**Source material**
-=-=-=-=-
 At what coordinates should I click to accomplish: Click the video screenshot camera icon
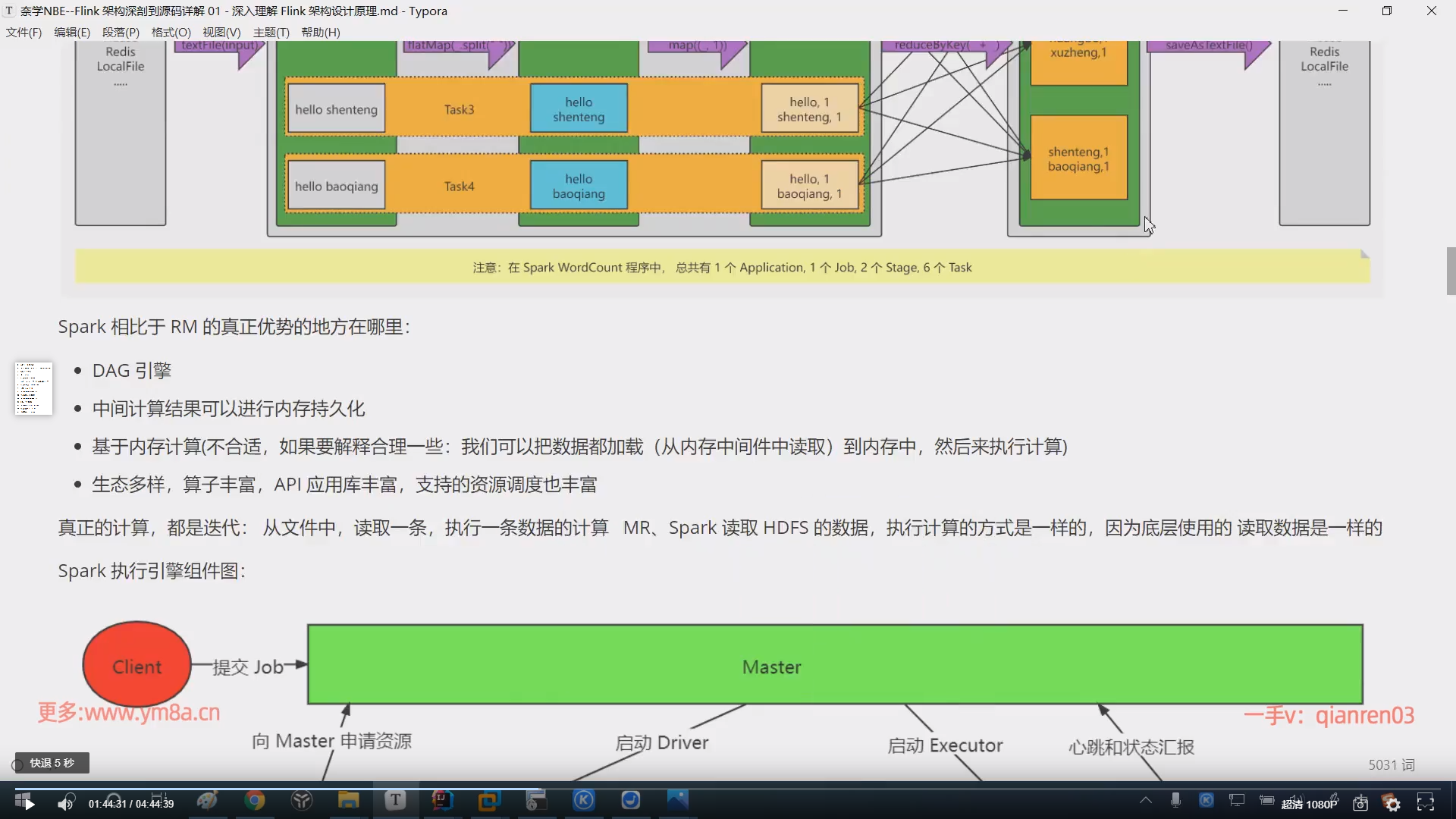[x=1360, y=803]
-=-=-=-=-
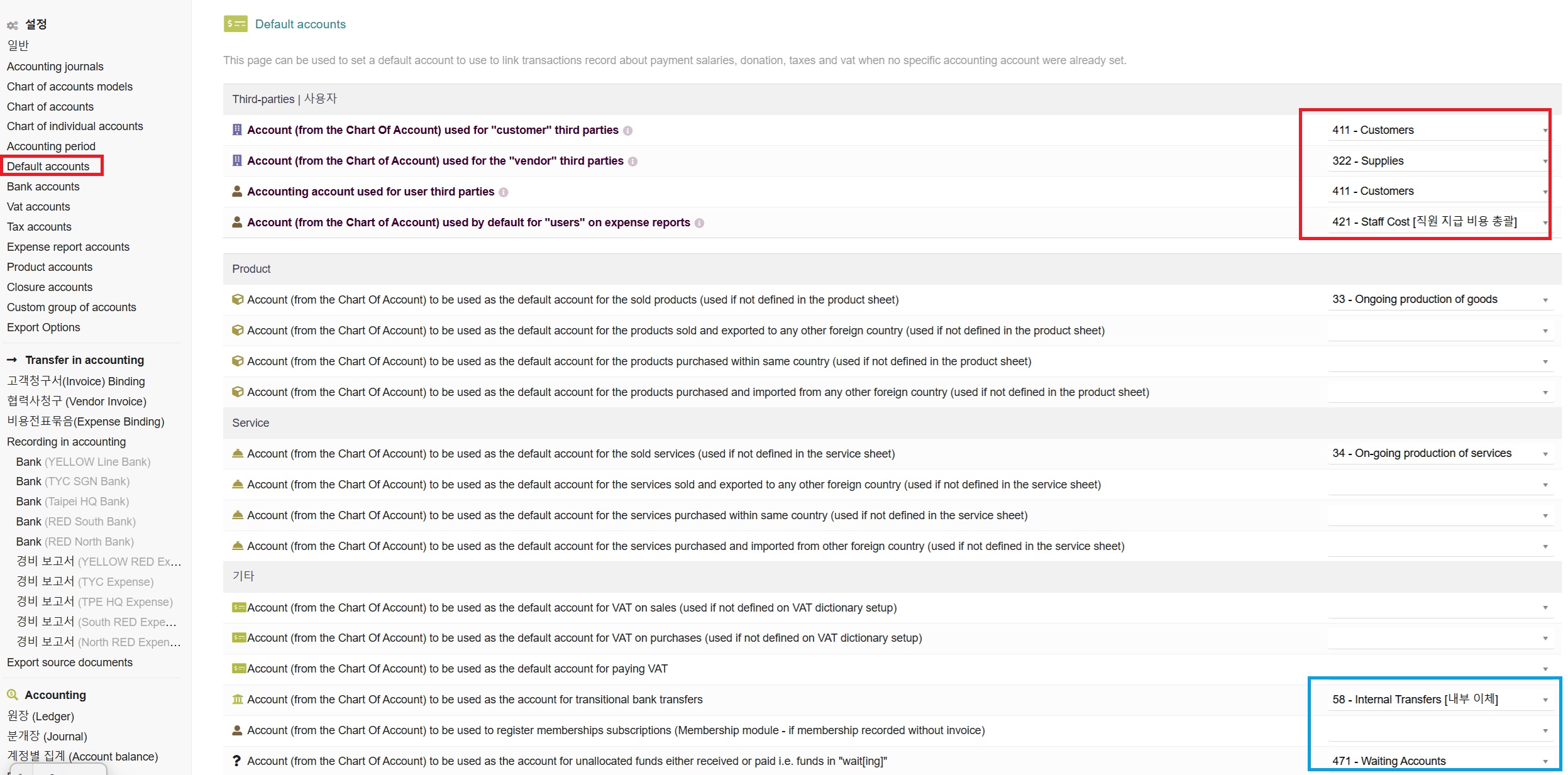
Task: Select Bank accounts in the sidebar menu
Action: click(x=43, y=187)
-=-=-=-=-
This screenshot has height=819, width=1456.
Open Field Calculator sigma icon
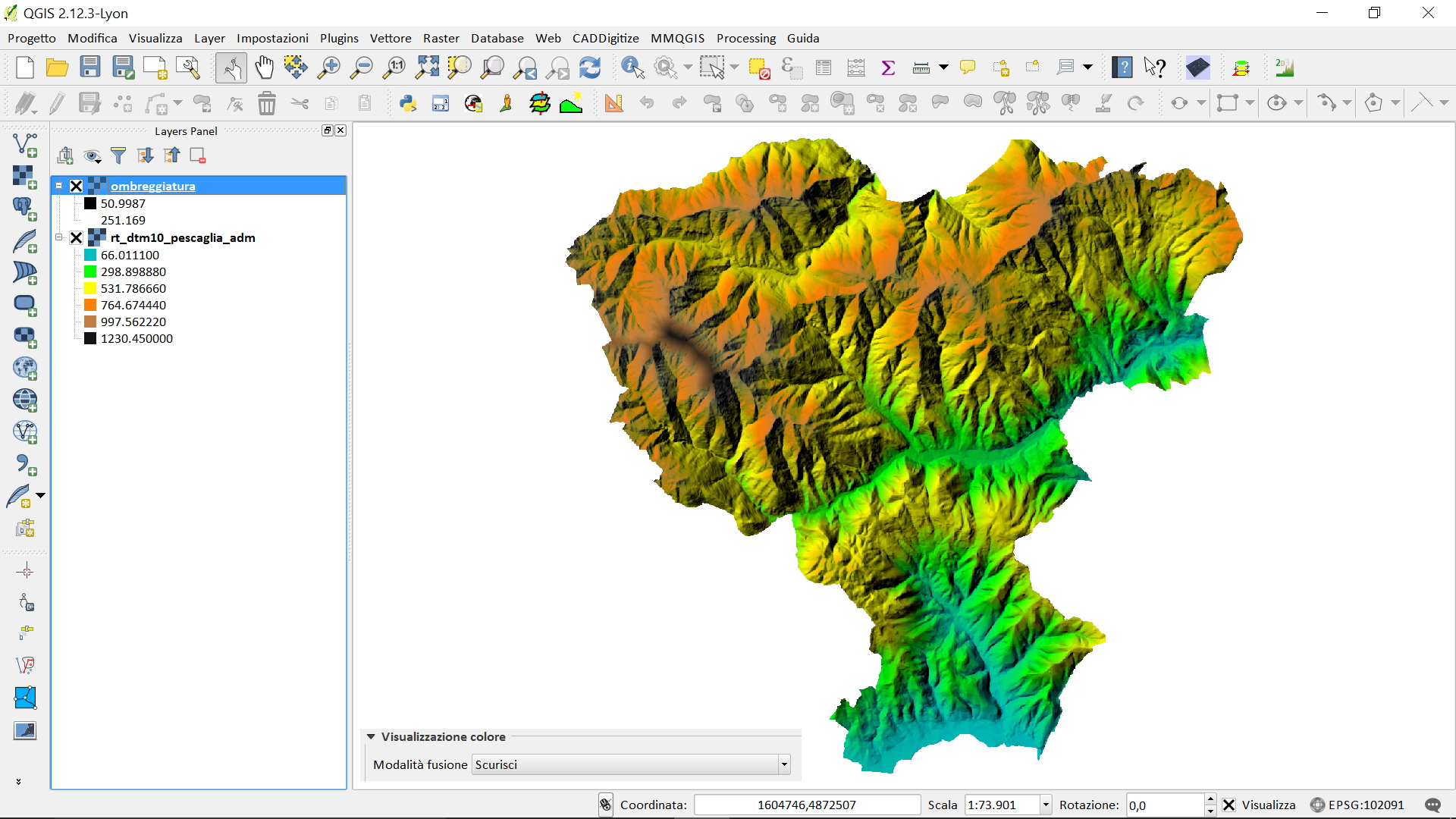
-=-=-=-=-
**Exercise directions**
Above are the entries. Output exactly the lines beginning with the line that has "This screenshot has height=819, width=1456." and ending with the line that has "Open Field Calculator sigma icon".

**Response**
This screenshot has height=819, width=1456.
Open Field Calculator sigma icon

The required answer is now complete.